3. Compliance with Articles of Association and Companies Act:
The respondent argued that the managing agents' continuation in office was not opposed to the provisions of the Indian Companies Act or the Articles of Association of the company. He stated that the managing agency agreement had been renewed periodically since 1920, and there was no indication it would not be renewed. The managing agents continued to perform their duties and were accepted by the company directors, who ratified their actions. The Disciplinary Committee, however, found that the continuation was contrary to Section 87-B of the Companies Act, as there was no resolution by the company's General Body meeting.

4. Reasonable Care and Skill Required of an Auditor:
The judgment referenced several precedents to define the duties and reasonable care expected of an auditor. The court cited Lord Justice Lindley's opinion in In re London and General Bank, emphasizing that an auditor must be honest and take reasonable care and skill, which depends on the circumstances. Similarly, Lord Justice Lopes in In re Kingston Cotton Mill Co. stated that an auditor is not a detective but must exercise reasonable care and caution. The court examined whether the respondent exercised reasonable care and skill and found no evidence that he was aware of the managing agents' expired agreement during the audit.
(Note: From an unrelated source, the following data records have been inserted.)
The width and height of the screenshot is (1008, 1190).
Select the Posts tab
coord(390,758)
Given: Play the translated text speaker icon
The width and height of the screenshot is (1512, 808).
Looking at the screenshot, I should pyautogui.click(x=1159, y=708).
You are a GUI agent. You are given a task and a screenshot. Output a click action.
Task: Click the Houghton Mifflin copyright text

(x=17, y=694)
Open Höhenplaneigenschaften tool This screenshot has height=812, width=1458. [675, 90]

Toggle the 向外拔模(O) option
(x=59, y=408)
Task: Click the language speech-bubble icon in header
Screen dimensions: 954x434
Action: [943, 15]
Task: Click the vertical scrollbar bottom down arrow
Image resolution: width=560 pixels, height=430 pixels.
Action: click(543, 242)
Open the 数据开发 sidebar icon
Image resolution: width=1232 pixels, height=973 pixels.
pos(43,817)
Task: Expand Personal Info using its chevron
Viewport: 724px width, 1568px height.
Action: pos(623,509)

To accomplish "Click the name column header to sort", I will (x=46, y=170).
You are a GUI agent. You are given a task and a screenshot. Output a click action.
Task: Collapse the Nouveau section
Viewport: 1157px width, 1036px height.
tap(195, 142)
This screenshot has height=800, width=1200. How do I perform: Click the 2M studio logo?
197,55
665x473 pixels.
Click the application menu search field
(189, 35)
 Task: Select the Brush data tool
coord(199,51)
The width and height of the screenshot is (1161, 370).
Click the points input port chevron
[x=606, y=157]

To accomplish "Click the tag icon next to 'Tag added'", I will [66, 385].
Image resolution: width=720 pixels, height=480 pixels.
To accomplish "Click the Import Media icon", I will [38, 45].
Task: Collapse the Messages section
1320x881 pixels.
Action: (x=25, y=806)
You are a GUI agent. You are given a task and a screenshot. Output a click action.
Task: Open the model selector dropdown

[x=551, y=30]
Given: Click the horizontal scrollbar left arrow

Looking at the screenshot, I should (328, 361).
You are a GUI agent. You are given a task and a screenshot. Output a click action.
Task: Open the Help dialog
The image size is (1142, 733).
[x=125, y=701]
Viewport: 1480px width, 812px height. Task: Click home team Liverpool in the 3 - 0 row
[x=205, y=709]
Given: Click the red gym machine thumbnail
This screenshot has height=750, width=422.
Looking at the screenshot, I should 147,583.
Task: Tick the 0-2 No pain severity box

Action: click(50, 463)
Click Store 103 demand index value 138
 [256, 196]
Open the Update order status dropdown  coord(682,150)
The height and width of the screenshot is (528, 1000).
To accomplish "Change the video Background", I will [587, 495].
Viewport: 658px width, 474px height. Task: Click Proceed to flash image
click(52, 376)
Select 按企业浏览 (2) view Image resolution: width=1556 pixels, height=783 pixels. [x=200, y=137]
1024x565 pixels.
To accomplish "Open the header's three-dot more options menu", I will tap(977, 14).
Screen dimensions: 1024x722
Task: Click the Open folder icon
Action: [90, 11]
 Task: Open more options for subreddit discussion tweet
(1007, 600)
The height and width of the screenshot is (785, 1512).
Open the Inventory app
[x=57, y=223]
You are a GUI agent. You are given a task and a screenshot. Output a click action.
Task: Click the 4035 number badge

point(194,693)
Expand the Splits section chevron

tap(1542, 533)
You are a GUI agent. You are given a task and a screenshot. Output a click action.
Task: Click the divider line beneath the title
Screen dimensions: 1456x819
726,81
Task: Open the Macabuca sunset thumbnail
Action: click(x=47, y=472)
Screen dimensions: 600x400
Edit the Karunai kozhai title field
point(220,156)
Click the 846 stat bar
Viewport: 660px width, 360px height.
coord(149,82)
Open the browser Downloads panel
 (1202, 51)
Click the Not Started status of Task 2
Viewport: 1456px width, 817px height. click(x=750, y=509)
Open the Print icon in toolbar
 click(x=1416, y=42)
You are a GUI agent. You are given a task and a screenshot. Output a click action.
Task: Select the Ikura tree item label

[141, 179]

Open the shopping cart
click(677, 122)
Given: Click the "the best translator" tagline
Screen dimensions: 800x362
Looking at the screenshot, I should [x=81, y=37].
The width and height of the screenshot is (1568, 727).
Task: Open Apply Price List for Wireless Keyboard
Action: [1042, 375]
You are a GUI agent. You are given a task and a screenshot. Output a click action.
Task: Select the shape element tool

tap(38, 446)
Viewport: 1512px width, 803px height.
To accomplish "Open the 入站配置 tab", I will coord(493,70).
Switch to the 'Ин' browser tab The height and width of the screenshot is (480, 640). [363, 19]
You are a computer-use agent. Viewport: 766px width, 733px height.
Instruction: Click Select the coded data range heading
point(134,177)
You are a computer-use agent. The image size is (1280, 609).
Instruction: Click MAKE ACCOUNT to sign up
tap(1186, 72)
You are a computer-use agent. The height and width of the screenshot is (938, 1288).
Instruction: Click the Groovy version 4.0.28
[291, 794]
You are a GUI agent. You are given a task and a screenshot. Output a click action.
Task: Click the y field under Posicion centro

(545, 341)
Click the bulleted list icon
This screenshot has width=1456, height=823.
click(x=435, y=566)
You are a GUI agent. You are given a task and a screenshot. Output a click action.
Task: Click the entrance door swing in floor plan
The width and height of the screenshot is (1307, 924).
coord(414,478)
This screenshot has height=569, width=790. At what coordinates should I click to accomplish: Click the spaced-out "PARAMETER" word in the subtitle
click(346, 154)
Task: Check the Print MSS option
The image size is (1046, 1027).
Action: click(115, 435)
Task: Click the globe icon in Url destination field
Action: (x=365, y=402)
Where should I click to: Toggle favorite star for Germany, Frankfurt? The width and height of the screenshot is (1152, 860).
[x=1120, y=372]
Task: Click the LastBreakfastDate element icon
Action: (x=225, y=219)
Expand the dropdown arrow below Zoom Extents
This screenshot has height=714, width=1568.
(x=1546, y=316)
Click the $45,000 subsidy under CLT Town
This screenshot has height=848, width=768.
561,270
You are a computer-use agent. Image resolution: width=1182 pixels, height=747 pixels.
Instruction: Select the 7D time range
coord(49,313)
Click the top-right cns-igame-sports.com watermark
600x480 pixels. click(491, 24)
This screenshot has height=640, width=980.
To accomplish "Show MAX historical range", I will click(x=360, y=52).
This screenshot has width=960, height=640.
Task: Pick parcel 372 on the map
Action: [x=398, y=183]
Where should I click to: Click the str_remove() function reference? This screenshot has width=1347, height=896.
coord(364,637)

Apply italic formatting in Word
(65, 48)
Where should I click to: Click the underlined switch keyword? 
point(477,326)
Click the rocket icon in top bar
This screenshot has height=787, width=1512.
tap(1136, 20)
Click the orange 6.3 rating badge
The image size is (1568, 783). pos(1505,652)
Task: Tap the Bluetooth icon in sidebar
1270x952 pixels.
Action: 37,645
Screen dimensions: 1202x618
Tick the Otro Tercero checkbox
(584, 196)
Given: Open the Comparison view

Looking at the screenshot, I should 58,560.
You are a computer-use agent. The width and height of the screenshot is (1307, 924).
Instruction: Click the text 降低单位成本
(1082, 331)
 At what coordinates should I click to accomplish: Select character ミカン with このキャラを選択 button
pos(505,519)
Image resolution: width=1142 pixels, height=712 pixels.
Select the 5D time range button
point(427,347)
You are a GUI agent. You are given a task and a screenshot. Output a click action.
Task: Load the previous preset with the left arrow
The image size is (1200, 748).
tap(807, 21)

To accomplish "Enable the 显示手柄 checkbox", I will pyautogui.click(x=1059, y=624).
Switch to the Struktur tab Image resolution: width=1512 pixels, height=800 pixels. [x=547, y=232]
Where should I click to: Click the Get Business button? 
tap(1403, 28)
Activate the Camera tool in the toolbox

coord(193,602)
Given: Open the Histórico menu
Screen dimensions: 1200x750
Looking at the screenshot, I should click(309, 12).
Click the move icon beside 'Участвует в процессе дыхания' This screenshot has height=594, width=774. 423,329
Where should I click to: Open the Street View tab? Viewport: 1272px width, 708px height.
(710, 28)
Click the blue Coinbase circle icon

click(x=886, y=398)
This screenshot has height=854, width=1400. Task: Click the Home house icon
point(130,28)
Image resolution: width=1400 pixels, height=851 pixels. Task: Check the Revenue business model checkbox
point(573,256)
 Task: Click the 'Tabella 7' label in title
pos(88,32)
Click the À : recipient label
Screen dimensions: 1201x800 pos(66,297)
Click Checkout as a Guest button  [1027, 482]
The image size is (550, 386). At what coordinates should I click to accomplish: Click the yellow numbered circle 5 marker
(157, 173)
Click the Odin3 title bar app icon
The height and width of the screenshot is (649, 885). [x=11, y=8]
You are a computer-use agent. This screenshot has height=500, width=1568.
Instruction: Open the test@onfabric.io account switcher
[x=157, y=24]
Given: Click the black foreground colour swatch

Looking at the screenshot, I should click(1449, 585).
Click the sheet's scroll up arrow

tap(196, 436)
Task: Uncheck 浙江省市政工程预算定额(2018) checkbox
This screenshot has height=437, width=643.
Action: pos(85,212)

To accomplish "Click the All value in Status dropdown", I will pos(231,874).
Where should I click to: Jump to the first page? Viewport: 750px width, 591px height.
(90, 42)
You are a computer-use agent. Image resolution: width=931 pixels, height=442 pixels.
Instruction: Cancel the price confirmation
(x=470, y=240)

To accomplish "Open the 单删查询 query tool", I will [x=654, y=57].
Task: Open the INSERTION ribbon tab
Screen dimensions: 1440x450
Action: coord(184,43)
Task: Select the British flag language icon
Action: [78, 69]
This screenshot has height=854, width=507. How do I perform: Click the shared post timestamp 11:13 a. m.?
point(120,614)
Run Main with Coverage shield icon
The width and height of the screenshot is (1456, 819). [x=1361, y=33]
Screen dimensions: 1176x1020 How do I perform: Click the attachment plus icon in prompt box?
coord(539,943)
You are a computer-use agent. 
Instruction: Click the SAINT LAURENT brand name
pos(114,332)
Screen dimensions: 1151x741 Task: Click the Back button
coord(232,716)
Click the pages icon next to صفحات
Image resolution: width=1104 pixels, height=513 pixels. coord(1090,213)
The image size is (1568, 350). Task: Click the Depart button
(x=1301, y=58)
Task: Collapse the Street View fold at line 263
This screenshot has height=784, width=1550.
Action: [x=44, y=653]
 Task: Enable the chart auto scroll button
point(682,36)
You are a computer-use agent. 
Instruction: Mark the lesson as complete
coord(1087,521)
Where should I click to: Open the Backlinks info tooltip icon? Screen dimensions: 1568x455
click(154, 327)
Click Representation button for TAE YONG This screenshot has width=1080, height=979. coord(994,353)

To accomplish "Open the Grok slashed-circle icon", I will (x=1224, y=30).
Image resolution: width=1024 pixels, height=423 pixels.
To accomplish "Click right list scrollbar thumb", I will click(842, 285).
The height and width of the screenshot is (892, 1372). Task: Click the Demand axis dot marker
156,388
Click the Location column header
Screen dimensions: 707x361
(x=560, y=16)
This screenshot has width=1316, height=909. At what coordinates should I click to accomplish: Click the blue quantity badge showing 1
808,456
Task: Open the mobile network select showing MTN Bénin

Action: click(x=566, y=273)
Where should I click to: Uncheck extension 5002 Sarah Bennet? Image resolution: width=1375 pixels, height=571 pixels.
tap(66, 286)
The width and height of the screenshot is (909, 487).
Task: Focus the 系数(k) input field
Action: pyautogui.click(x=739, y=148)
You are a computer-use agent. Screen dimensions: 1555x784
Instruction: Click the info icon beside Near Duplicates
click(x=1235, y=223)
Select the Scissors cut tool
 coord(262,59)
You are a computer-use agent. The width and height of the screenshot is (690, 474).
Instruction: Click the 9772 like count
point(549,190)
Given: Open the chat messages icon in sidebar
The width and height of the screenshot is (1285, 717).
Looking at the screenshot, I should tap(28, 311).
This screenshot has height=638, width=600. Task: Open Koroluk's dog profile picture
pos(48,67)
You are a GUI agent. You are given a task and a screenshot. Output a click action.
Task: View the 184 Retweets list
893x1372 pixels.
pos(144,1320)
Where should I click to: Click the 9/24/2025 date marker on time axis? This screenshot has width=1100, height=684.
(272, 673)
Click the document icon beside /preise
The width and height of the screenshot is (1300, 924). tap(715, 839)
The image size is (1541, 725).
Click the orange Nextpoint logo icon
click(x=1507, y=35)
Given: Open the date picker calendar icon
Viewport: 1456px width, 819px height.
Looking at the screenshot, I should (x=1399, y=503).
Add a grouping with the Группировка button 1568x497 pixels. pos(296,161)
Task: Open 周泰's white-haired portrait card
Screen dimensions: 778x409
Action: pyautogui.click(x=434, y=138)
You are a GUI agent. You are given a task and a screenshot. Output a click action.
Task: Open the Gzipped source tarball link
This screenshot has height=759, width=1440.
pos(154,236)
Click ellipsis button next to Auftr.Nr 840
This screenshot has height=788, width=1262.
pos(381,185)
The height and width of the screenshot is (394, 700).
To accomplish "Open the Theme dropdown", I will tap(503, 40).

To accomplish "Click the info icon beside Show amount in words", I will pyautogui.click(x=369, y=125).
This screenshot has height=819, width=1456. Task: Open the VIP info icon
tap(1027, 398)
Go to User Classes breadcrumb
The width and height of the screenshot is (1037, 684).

5. Timeliness and Validity of Complaints and Proceedings:
The court noted the significant delay in initiating proceedings against the respondent. The audit was conducted in 1952, but the Registrar of Companies only called for an explanation in 1957, and the proceedings concluded in 1959. The court emphasized the importance of prompt action in such cases, referring to previous judgments that criticized delays in disciplinary proceedings. The court agreed with the observations that the Council and Disciplinary Committee must act responsibly and not become tools of oppression against professionals.

Conclusion:
The court dismissed the civil revision petition, upholding the Council of the Institute of Chartered Accountants' decision that the respondent was not guilty of professional misconduct. The court found no sufficient evidence to prove that the respondent was aware of the managing agents' expired agreement during the audit and concluded that the respondent's actions did not amount to gross negligence. The court also highlighted the need for prompt and responsible action in disciplinary proceedings. The petition was dismissed without costs.